Budget Advocacy. A guide for community activists

This guide is intended to inform community activists from key affected populations (KAPs), civil society organizations (CSOs), and community-based organizations (CBOs) on how to engage in meaningful, transparent, and accountable budget advocacy towards domestic government at national or subnational level. The regional focus of this guide is Eastern Europe and Central Asia (EECA), although it can also be used by individuals from other regions.

The aim of this engagement is to ensure the sustainability and quality of services for KAPs in the EECA region. For some countries, this means maintaining the existing level of funding and service delivery; for some there are new challenges that need to be addressed; and for some this means establishing functioning services for KAPs or achieving significant scale-up of services.

This budget advocacy guide summarizes the activities of the Eurasian Harm Reduction Association (EHRA) in providing technical assistance and support, creating opportunities and facilitating the transition period for the integration of harm reduction services into national health and social care systems and securing the allocation of public funds to those services. Thus, it may seem that at times it is overtly focused on harm reduction services, although our experience shows that the activities of most KAP activist groups overlap significantly, and we find that undertaking joint activities (versus competing with other groups) is an appropriate, ethical approach.

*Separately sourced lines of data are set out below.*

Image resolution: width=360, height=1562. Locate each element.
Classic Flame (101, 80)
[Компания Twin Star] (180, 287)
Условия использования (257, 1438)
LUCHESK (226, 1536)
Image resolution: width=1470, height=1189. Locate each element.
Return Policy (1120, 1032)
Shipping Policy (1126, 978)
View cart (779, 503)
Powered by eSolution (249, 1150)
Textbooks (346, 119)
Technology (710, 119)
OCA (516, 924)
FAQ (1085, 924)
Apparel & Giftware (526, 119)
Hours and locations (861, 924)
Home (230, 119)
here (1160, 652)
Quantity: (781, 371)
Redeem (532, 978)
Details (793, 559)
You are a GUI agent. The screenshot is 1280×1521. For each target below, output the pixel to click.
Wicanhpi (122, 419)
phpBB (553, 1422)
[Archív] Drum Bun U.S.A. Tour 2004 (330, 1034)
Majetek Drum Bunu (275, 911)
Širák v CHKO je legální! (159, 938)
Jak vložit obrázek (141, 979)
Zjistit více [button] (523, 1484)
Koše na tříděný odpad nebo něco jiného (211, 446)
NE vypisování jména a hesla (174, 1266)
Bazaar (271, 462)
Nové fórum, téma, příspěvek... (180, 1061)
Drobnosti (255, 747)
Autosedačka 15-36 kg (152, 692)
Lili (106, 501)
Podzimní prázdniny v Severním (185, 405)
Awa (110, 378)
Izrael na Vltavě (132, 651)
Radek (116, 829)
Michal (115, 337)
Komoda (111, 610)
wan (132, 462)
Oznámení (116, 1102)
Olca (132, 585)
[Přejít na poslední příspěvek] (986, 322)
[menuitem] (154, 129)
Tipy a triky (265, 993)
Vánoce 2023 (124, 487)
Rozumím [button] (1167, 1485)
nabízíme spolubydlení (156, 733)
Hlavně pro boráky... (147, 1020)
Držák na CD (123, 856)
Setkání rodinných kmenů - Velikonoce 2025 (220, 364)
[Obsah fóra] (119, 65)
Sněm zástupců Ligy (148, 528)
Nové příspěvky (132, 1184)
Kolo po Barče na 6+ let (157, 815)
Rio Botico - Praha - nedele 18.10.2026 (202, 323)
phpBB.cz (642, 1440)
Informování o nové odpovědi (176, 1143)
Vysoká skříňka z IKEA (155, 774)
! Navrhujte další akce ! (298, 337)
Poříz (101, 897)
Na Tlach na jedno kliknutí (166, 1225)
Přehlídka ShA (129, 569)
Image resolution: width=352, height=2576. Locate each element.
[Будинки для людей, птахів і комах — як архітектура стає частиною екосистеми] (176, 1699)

The main objective of this document is to inform and inspire community activists in the EECA region to actively engage in domestic budget advocacy, in order to ensure the sustainability of services and

programs for KAPs and to secure funding from national sources for those programs and services. Despite the specific objectives set by each country, the EECA region as a whole is facing significant challenges in terms of a dramatic decrease in allocations from the Global Fund and other donors and a worsening of the HIV epidemiological situation among KAPs, including low detection rate, low treatment uptake, and low treatment success for HIV. Treatment of viral hepatitis and other related diseases is even more challenging.